§ **WORK TO COMPLETE**
Output the lines from the line with "This screenshot has height=879, width=1372." through the end of the records as a Markdown table with the columns Row and Record line, leaving out blank lines.

START DATA ROWS

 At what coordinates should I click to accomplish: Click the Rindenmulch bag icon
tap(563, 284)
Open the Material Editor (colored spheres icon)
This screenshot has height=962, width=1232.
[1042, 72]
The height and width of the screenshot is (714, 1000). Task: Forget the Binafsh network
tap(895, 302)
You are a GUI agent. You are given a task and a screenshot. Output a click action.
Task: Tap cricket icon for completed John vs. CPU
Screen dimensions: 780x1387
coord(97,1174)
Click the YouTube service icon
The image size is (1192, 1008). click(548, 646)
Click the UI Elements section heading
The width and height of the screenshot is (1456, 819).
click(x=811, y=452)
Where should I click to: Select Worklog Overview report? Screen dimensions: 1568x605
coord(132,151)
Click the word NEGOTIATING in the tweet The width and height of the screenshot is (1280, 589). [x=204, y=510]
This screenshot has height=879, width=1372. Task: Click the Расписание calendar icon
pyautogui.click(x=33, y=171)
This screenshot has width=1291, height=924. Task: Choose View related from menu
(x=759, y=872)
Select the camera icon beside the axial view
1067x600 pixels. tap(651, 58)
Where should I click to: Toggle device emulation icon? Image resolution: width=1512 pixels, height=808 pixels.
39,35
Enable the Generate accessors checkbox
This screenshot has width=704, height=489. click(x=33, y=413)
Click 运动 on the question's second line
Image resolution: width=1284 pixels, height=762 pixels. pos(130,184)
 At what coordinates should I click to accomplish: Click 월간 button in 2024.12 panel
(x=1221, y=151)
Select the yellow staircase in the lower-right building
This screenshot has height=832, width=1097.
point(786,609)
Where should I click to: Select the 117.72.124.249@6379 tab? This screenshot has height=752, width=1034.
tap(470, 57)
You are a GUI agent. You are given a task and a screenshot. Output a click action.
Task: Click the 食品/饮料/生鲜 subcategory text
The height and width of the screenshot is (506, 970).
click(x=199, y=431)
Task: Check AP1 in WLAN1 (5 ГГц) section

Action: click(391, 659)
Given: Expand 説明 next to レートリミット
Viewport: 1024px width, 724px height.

END DATA ROWS

§ **REPLY**
| Row | Record line |
|---|---|
| 1 | This screenshot has height=879, width=1372. Task: Click the Расписание calendar icon |
| 2 | pyautogui.click(x=33, y=171) |
| 3 | This screenshot has width=1291, height=924. Task: Choose View related from menu |
| 4 | (x=759, y=872) |
| 5 | Select the camera icon beside the axial view |
| 6 | 1067x600 pixels. tap(651, 58) |
| 7 | Where should I click to: Toggle device emulation icon? Image resolution: width=1512 pixels, height=808 pixels. |
| 8 | 39,35 |
| 9 | Enable the Generate accessors checkbox |
| 10 | This screenshot has width=704, height=489. click(x=33, y=413) |
| 11 | Click 运动 on the question's second line |
| 12 | Image resolution: width=1284 pixels, height=762 pixels. pos(130,184) |
| 13 |  At what coordinates should I click to accomplish: Click 월간 button in 2024.12 panel |
| 14 | (x=1221, y=151) |
| 15 | Select the yellow staircase in the lower-right building |
| 16 | This screenshot has height=832, width=1097. |
| 17 | point(786,609) |
| 18 | Where should I click to: Select the 117.72.124.249@6379 tab? This screenshot has height=752, width=1034. |
| 19 | tap(470, 57) |
| 20 | You are a GUI agent. You are given a task and a screenshot. Output a click action. |
| 21 | Task: Click the 食品/饮料/生鲜 subcategory text |
| 22 | The height and width of the screenshot is (506, 970). |
| 23 | click(x=199, y=431) |
| 24 | Task: Check AP1 in WLAN1 (5 ГГц) section |
| 25 | Action: click(391, 659) |
| 26 | Given: Expand 説明 next to レートリミット |
| 27 | Viewport: 1024px width, 724px height. |